▸ Arbeitsaufträge
(1) Beantworten Sie anhand des Textes über Betrug bei Corona-Impfungen die folgenden Fragen:
(a) Welcher Paragraf des Strafgesetzbuchs wird für das Fälschen von Dokumenten genannt?
(b) Als Kontaktpersonen welcher Menschen werden manche in gefälschten Dokumenten ausgewiesen?
(c) Wie viele Betrüger versuchen nach Informationen der Ärzte täglich, sich im Kölner Impfzentrum vorzudrängeln?
(2) Schreiben Sie aus dem Text über Betrug bei Corona-Impfungen den Abschnitt wortgetreu ab, der mit den Worten "Wer dafür ein" beginnt und mit "oder Pflegebedürftigen ausgewiesen." endet.
(3) Führen Sie den Text über Betrug bei Corona-Impfungen im Anschluss an seinen letzten Satz weiter.

Wer dafür ein Dokument fälscht oder in einem echten Dokument Daten ändert, dem drohen laut Paragraf 267 des Strafgesetzbuchs eine Geldstrafe oder sogar bis zu fünf Jahre Haft. Dafür muss unter dem Dokument nicht einmal eine Unterschrift oder ein Stempel sein. Auch schon der Versuch ist strafbar. Doch das scheint manche Menschen nicht davon abzuhalten, genau das zu versuchen.
Hohes Alter, erfundene Berufe, gefälschte Dokumente
Bundesweit häufen sich die Berichte über Menschen, die falsche Altersangaben machen, um schnell eine Corona-Impfung zu bekommen, oder behaupten, sie hätten einen Beruf in der kritischen Infrastruktur. Manche fälschen dafür auch Dokumente. Darin werden sie dann als angebliche Kontaktpersonen von Schwangeren oder Pflegebedürftigen ausgewiesen.
Auch im Kölner Impfzentrum kennt man solche Fälle. 40 bis 50 Betrüger versuchen sich hier täglich nach Informationen der Ärzte vorzudrängeln. "Hier im Impfzentrum bekommen wir das in der Regel durch vernünftige Gespräche geregelt", sagt Zastrow. "Das heißt, entweder haben die Menschen einen Termin oder sie haben keinen."

▸ Datensatzauszug

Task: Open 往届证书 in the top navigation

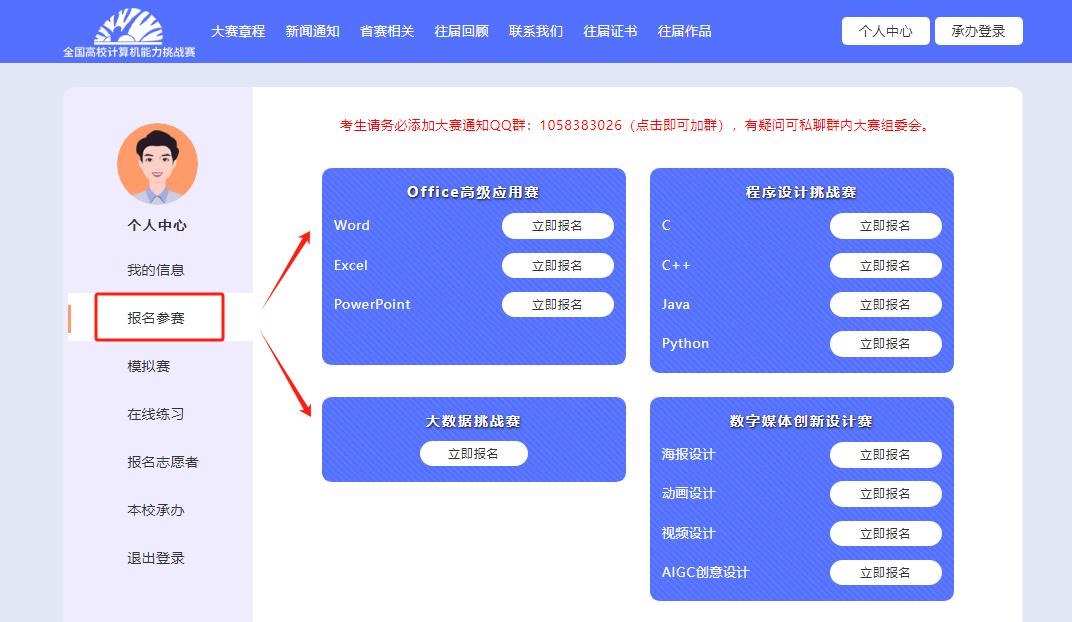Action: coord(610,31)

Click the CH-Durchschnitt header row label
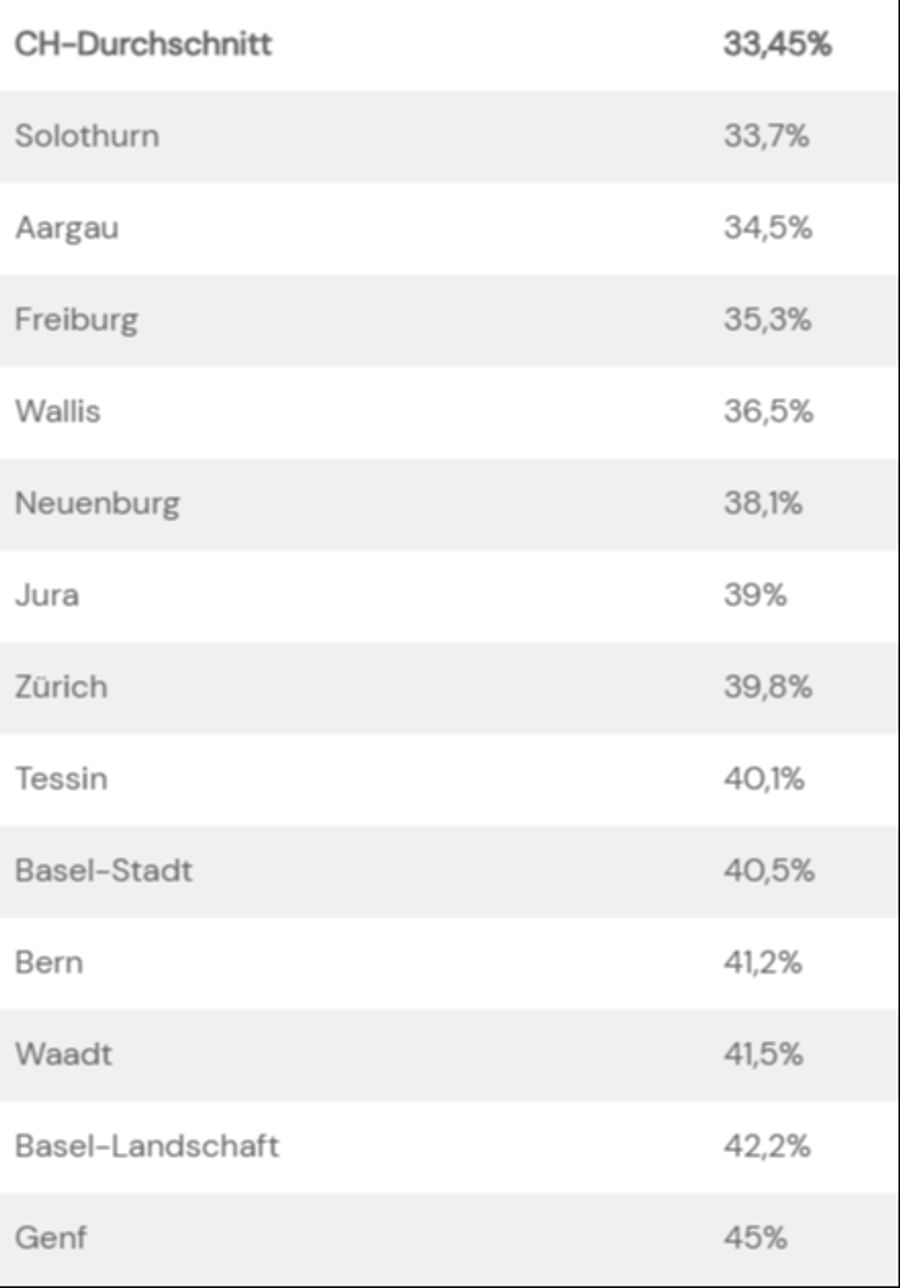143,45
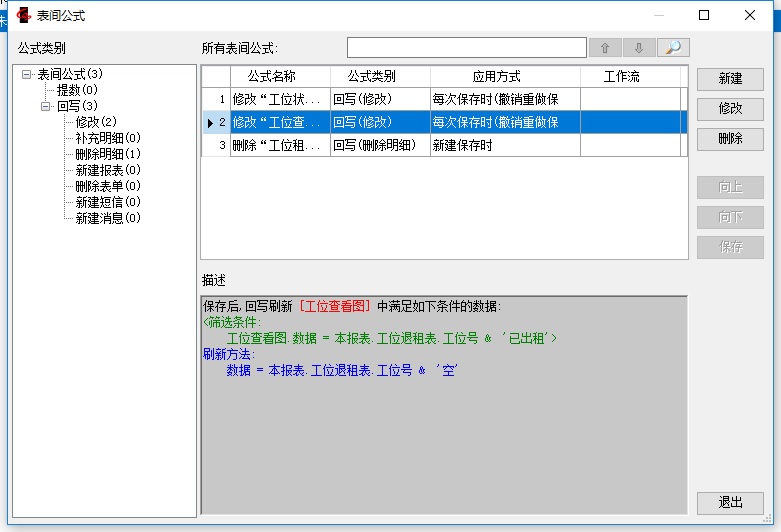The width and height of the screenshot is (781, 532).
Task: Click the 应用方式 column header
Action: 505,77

▸ Lösungen
(1)
(a) Paragraf 267
(b) Von Schwangeren oder Pflegebedürftigen
(c) 40 bis 50

(2)
Wer dafür ein Dokument fälscht oder in einem echten Dokument Daten ändert, dem drohen laut Paragraf 267 des Strafgesetzbuchs eine Geldstrafe oder sogar bis zu fünf Jahre Haft. Dafür muss unter dem Dokument nicht einmal eine Unterschrift oder ein Stempel sein. Auch schon der Versuch ist strafbar. Doch das scheint manche Menschen nicht davon abzuhalten, genau das zu versuchen.
Hohes Alter, erfundene Berufe, gefälschte Dokumente
Bundesweit häufen sich die Berichte über Menschen, die falsche Altersangaben machen, um schnell eine Corona-Impfung zu bekommen, oder behaupten, sie hätten einen Beruf in der kritischen Infrastruktur. Manche fälschen dafür auch Dokumente. Darin werden sie dann als angebliche Kontaktpersonen von Schwangeren oder Pflegebedürftigen ausgewiesen.

(3)
Das NRW-Gesundheitsministerium hingegen spricht von "Ausnahmen" - konkrete Zahlen lägen bisher nicht vor. "Das Land setzt auf das eigenverantwortliche Handeln der Akteure vor Ort im Rahmen des Impfprozesses", heißt es weiter.
Aggressives Auftreten beim Hausarzt
Bei der Kassenärztlichen Vereinigung Westfalen-Lippe weiß man zwar um die Problematik, schätzt sie aber gering ein. Aus den Impfzentren, für die die KV verantwortlich ist, seien bislang fast keine Meldungen über Menschen eingegangen, die sich eine Impfung erschummeln wollten, sagt Verbandssprecherin Vanessa Pudlo.
Doch laut dem Vorstand der der Deutschen Stiftung Patientenschutz gibt es das Problem der Impfdrängler nicht nur in Impfzentren. "Es gibt diese robusten Auftritte von Menschen, die sagen, sie wollen sofort geimpft werden, auch bei den Hausärzten", sagt Eugen Brysch im Gespräch mit dem WDR. Das ginge von freundlichen Fragen bis hin zu aggressiven Gebärden bis hin zu gefälschten Unterschriften.
Impfschummler ohne Aussicht auf Erfolg bei Hausärzten
Solche Berichte haben die Hausärzteverbände Nordrhein und Westfalen-Lippe allerdings noch nicht erreicht. "Und so etwas hätte in den Hausarztpraxen auch keine Aussicht auf Erfolg", sagt Anke Richter-Scheer, 1. Vorsitzende des Hausärzteverbandes Westfalen-Lippe. "Die Ärzt*innen kennen ihre Patient*innen und deren Vorgeschichte, Vorerkrankung und familiäre Situation in der Regel gut und können die Einschätzung, wer in welcher Reihenfolge mit welchem Impfstoff geimpft werden kann daher ohnehin ohne entsprechende schriftliche Nachweise vornehmen."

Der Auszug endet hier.